Canada’s national downtown office vacancy rate reached a new high of 19.4 per cent in the fourth quarter of 2023, according to a new report, with demand for office space in Toronto particularly slow.

The findings from Coldwell Banker Richard Ellis (CBRE) Canada showed downtown office vacancy in Toronto reached 17.4 per cent in the quarter, up from 15.8 per cent a quarter previous.

The report pointed to new office construction for the increased vacancies.

“The office market continues to face challenges, but Toronto’s are particularly acute right now,” CBRE Canada Chairman Paul Morassutti wrote in a news release.

“Based on global trends, office utilization and demand are picking up. That is helping improve office fundamentals in most Canadian cities. Toronto will also benefit from the overall trends once new construction comes to an end since it is new supply that’s had the biggest impact on the city’s vacancy.”

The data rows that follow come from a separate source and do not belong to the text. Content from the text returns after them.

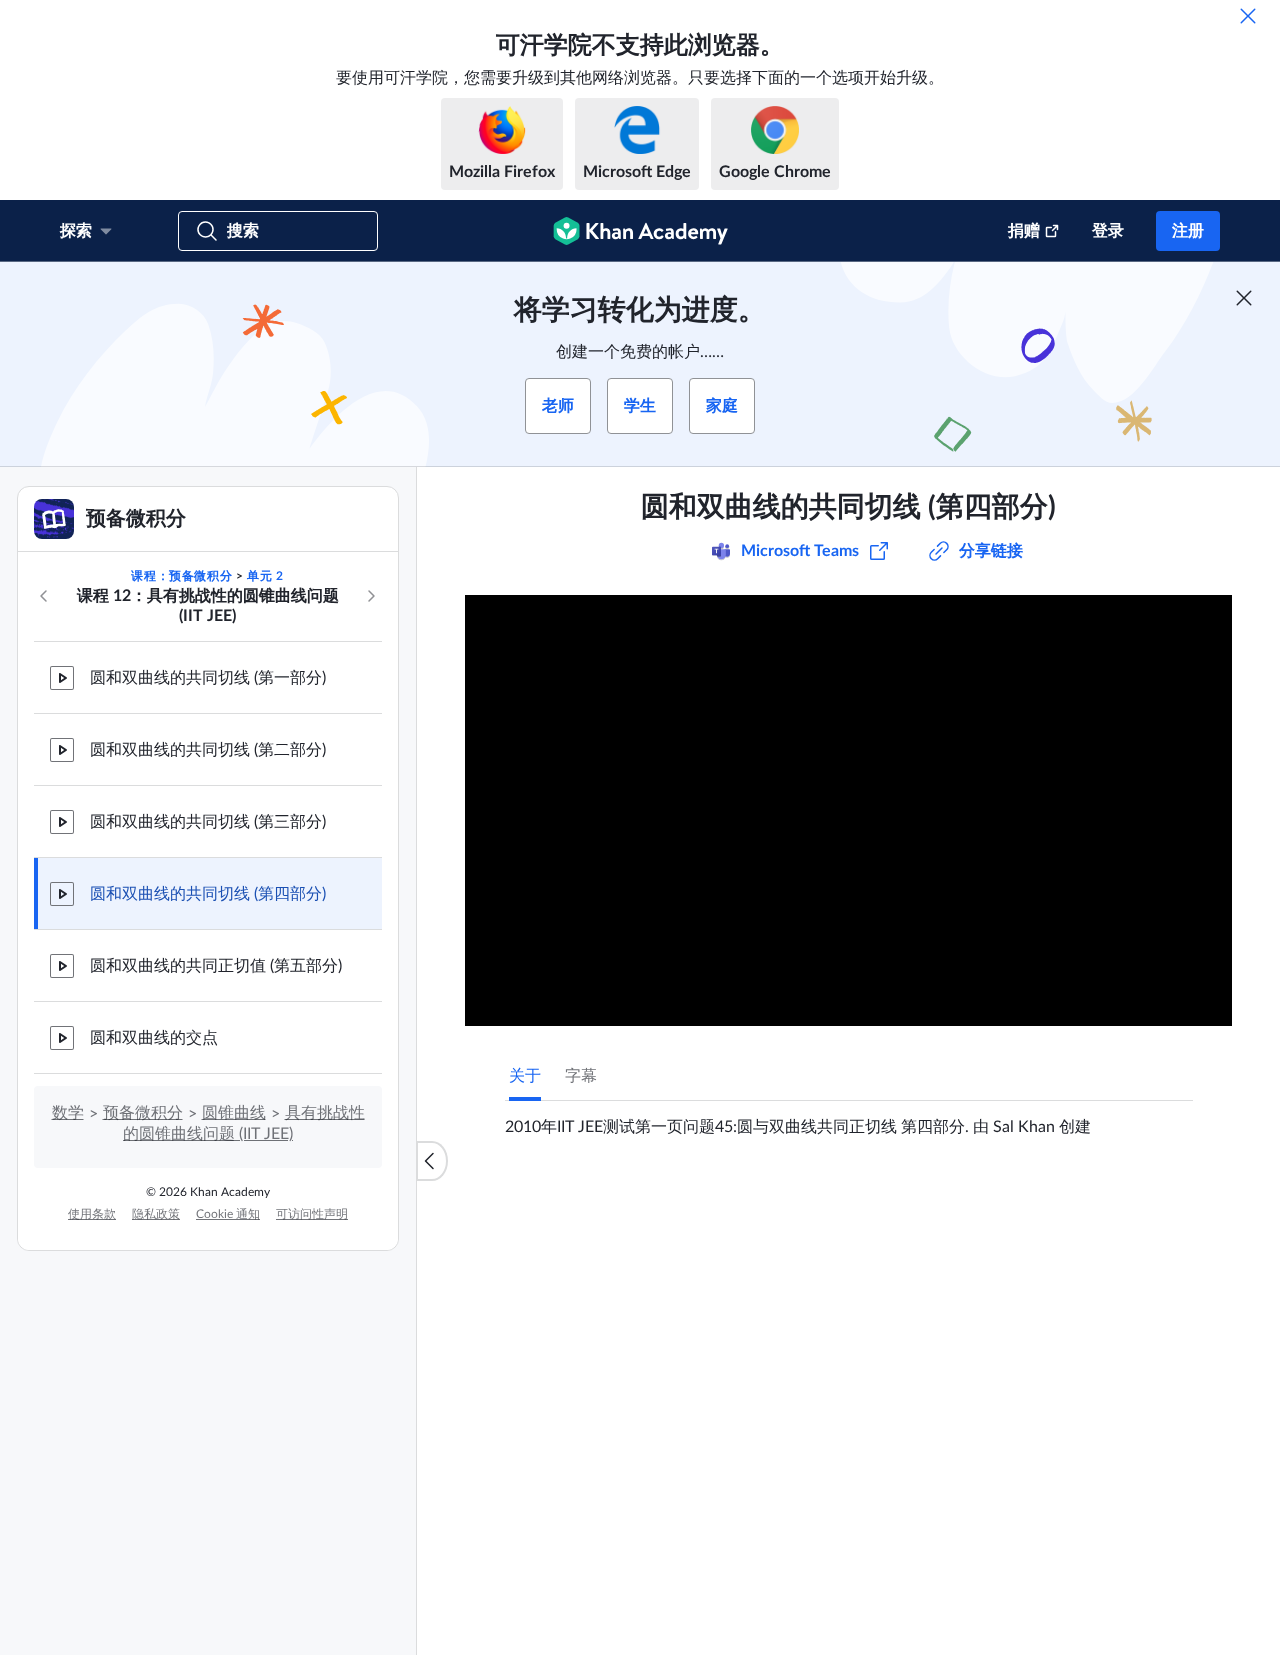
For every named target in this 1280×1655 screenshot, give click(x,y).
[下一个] (371, 596)
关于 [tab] (525, 1076)
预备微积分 (143, 1113)
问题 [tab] (545, 1203)
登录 (1108, 231)
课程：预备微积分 (181, 576)
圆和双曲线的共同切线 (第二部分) (208, 750)
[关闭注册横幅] (1244, 298)
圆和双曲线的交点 (154, 1038)
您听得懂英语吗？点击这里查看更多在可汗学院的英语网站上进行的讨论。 (809, 1618)
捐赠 (1024, 231)
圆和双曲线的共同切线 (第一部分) (208, 678)
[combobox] (985, 1440)
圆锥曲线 (234, 1113)
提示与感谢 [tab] (625, 1203)
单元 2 (265, 576)
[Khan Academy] (640, 231)
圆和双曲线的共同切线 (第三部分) (208, 822)
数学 (68, 1113)
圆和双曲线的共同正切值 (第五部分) (216, 966)
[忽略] (1248, 16)
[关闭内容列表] (432, 1161)
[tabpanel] (849, 1119)
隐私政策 (156, 1214)
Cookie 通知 (228, 1214)
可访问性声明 (312, 1214)
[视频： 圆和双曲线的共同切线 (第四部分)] (848, 810)
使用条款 (92, 1214)
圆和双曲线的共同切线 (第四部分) (208, 894)
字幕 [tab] (581, 1076)
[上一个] (44, 596)
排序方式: (855, 1440)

IMPROVEMENTS IN OTHER CITIES

Outside of Toronto, Canada’s office vacancy rate improved, the report said, as more companies require in-office work.

Major cities such as Vancouver, Calgary, Edmonton, Ottawa, and Halifax all saw improving vacancy rates.

OFFICE CONVERSIONS HELPING

CBRE said office-to-residential conversion programs in Calgary and Ottawa have helped improve office vacancy rates.

Calgary’s vacancy rate fell to 30.2 per cent for the quarter, while Ottawa’s fell to 14.2 per cent.

Overall, more than 232,000 square metres of office space was converted to residential property in 2023, amounting to 0.5 per cent of Canada’s total office space. 

Residential conversions are touted as a possible solution to Canada’s growing vacancy rates and its housing crunch.